C'est sur les trois kilomètres de route agricole qui séparent sa maison de son travail que Marc Muller, ingénieur en énergie, a eu une idée qui pourrait bien contribuer à l'indépendance énergétique de la Suisse. "Ce sont des surfaces qui sont déjà prises sur la nature. Donc ce sont des surfaces déjà imperméables et on pourrait produire ici de l'énergie en mettant des panneaux solaires sur les routes", imagine-t-il dans le 19h30.

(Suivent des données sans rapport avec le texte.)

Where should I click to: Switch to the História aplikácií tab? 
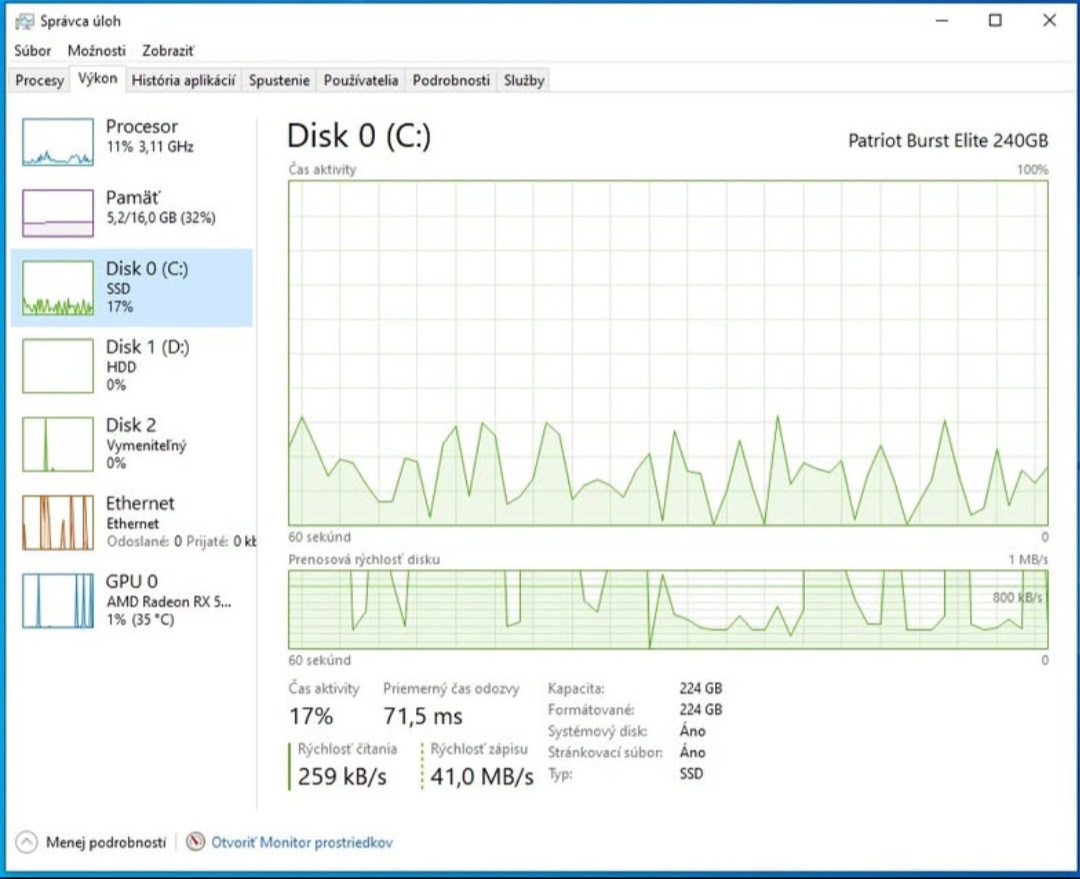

Selon lui, le potentiel est énorme, au point de produire autant d'énergie qu'avec tous les projets d'installations photovoltaïques prévus en montagne.
"En Suisse, il y a 65'000 kilomètres de petits chemins et de routes agricoles qui pourraient facilement être équipés de couverture solaire. Si on couvrait seulement 3% de ces routes, on pourrait produire 2 terawatts-heure (TWh), ce qui suffit quasiment à couvrir tous les besoins énergétiques de l'agriculture suisse", explique-t-il.
La position du Conseil fédéral attendue cette année
Pour les initiants, tout pourrait aller très vite si l'infrastructure profite aux agriculteurs. Le Conseil fédéral devrait clarifier la situation cette année encore.
"La spécificité de la zone agricole, c'est qu'on ne peut réaliser des infrastructures que si elles sont utiles à l’agriculture et le but de mon intervention est de faire dire au Conseil fédéral que cela peut être dans l’intérêt de l’agriculture de produire de l’électricité indigène sur place le long des axes déjà utilisés", détaille le conseiller national vaudois Raphaël Mahaim (Vert).
Une idée "loin d'être bête"
Du côté des agriculteurs, l'initiative peut séduire. "C'est difficile de se représenter un toit sur plusieurs kilomètres au milieu des champs, mais l'idée est loin d'être bête", estime Julien Duc, agriculteur à Lully (VD).
Le projet soulève toutefois certaines questions: "Il y a plein de points qu'il faudra observer au niveau de notre travail, de la pratique, comme le gabarit des véhicules, mais aussi voir comment cela se marie dans le paysage."
Autant d'interrogations auxquelles les initiants souhaitent répondre le plus rapidement possible. Six projets pilotes pourraient bientôt voir le jour en Suisse romande.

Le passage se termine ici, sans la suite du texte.